Sadly, the song gained a darker legacy when Charles Manson twisted its meaning for his cult’s warped ideology. Yet even this can’t obscure its importance as a pioneering track that influenced generations of hard rock and metal artists. “Helter Skelter” is essential not only for what it is, but for what it inspired.

2. “Happiness Is a Warm Gun”

At just under three minutes, “Happiness Is a Warm Gun” manages to feel like three songs in one, seamlessly blending different musical sections that range from blues to doo-wop to hard rock. John Lennon pieced together the lyrics and themes from fragments—magazine headlines, phrases, and visuals he encountered—crafting a song that feels disjointed in structure but unified in mood. The title itself, taken from an American gun magazine, is as ironic as it is disturbing.

What makes this song essential is its unpredictability and layered complexity. Each section morphs unexpectedly into the next, pulling listeners through a journey that’s dark, whimsical, and biting all at once. It’s a reminder of the band’s willingness to push boundaries, experimenting with form and tone in ways that were rarely heard in popular music at the time.

Despite its obscurity compared to the album’s better-known tracks, “Happiness Is a Warm Gun” was a favorite of Paul McCartney’s—a rare moment of public admiration from one Beatle to another during a time of growing tensions. It remains a striking example of Lennon’s more daring songwriting instincts and one of the album’s most artful constructions.

1. “While My Guitar Gently Weeps”

George Harrison’s masterpiece stands tall as one of the most emotionally resonant and musically rich tracks on The White Album. At a time when Harrison was pushing to be taken more seriously within the band, this song became a breakthrough.

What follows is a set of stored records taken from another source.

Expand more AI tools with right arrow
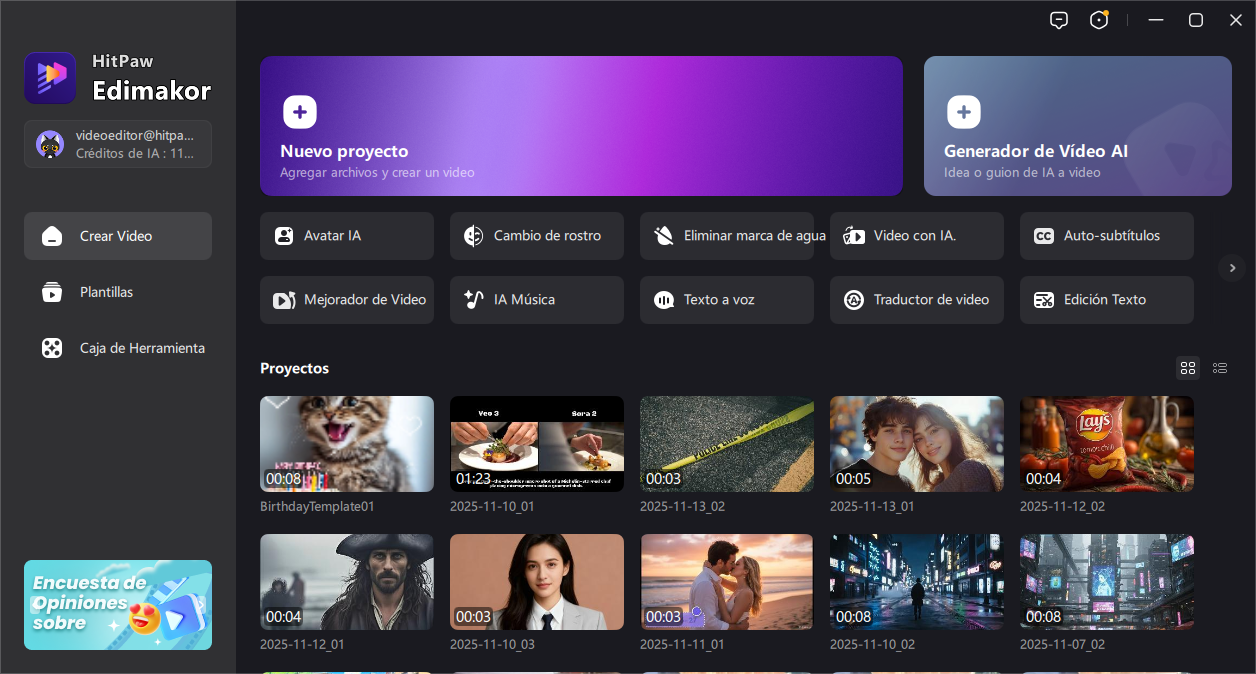This screenshot has height=674, width=1256. 1232,268
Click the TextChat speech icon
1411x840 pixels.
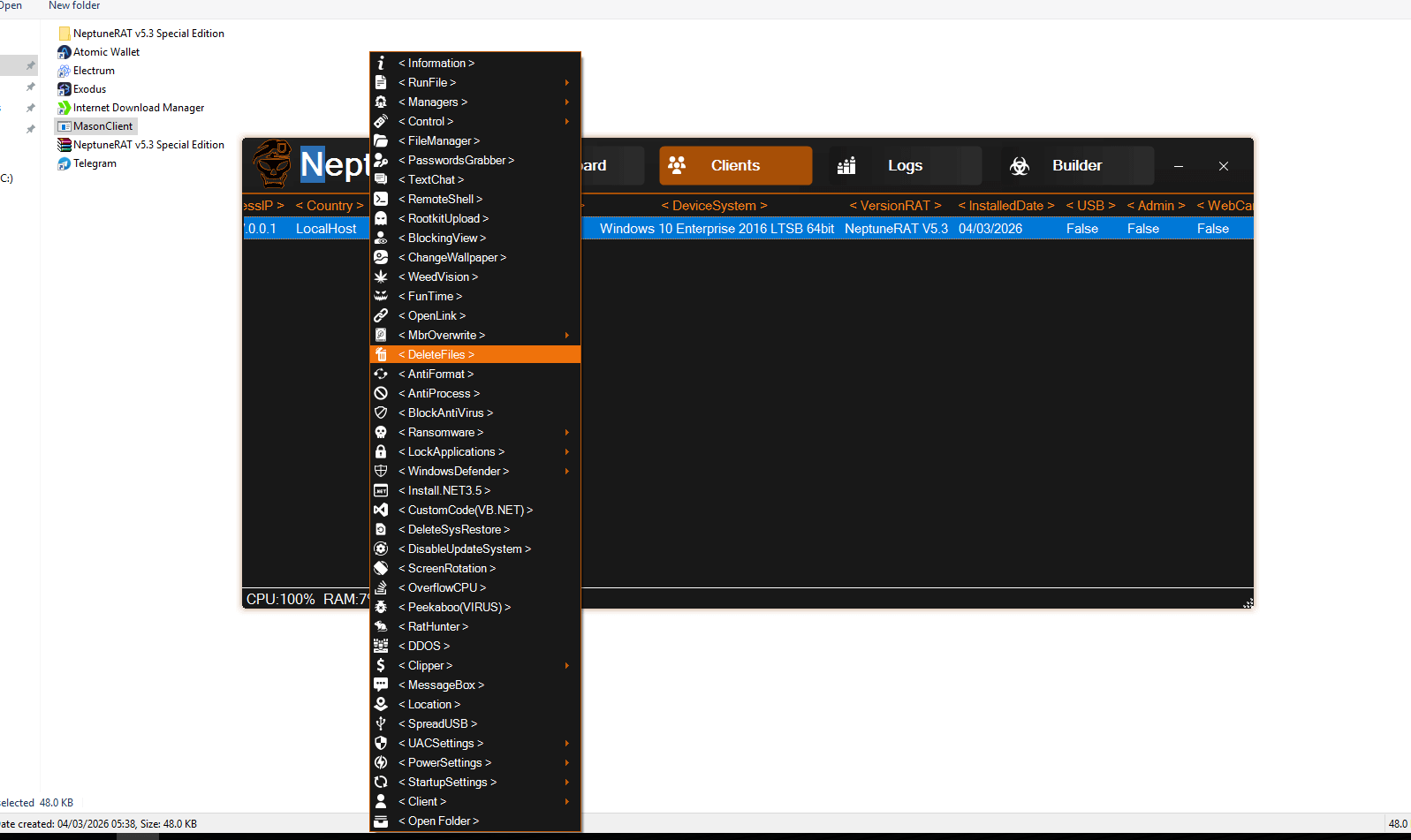(381, 179)
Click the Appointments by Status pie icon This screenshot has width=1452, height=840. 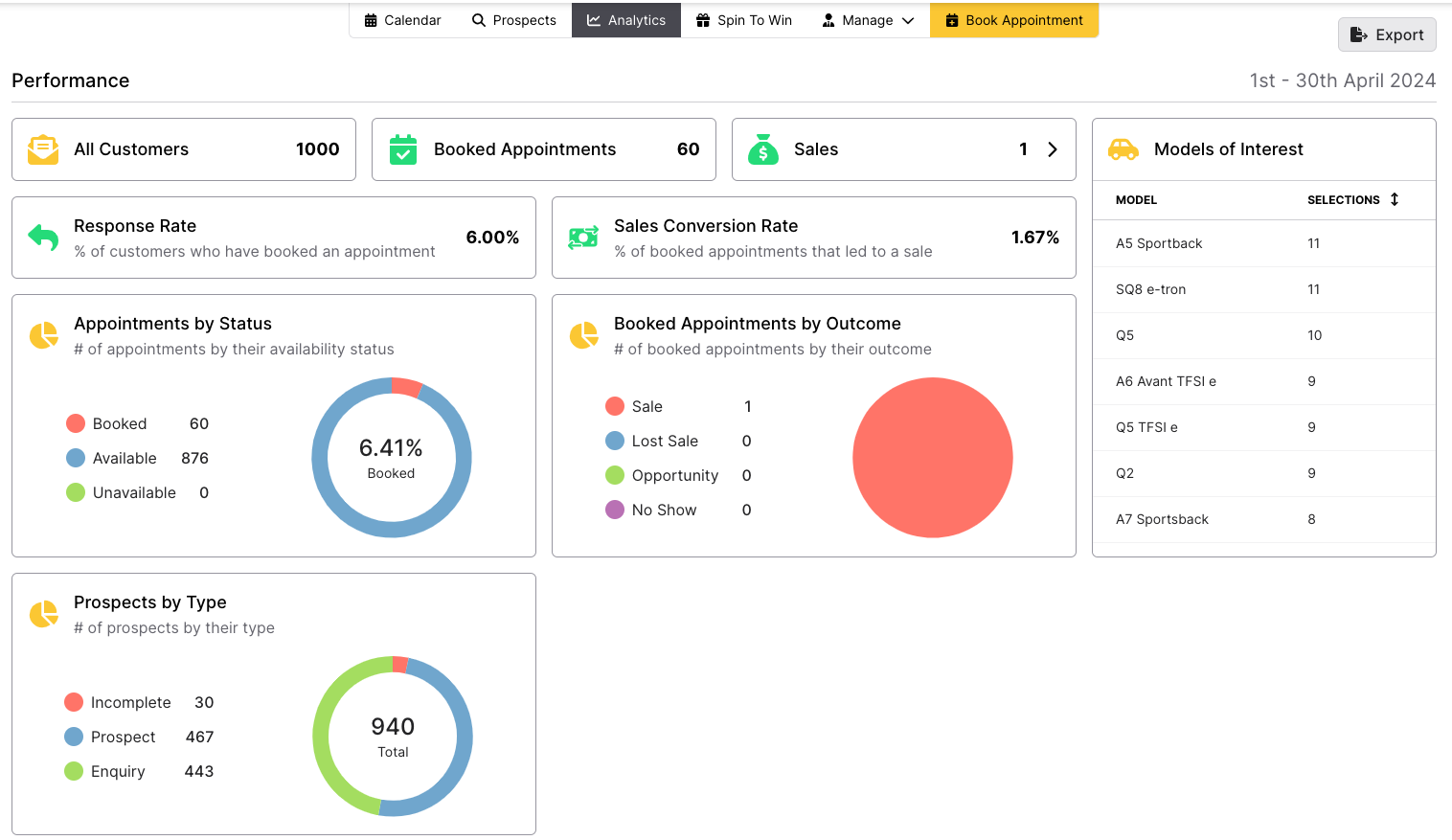43,335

Its lyrics, born from a simple experiment with the I Ching, reflect a deep melancholy and philosophical outlook—George watches a world that seems indifferent to love and connection, and his guitar does the crying for him.

Eric Clapton’s guest appearance on lead guitar added a layer of brilliance that elevated the track even further. Though he was hesitant to intrude on Beatles territory, Harrison insisted, resulting in one of the most memorable guitar solos of the ’60s. Clapton’s playing adds emotional weight without overshadowing the song’s intimate sadness, making it a rare and powerful collaboration between two icons.

Its legacy didn’t end in the ’60s. The song found a second life during George Harrison’s 2004 Rock & Roll Hall of Fame tribute. With Dhani Harrison, Jeff Lynne, and Tom Petty on stage, Prince stole the show with a jaw-dropping solo that rivaled Clapton’s original—reminding the world just how transcendent the song really is. No version of The White Album feels complete without this epic track.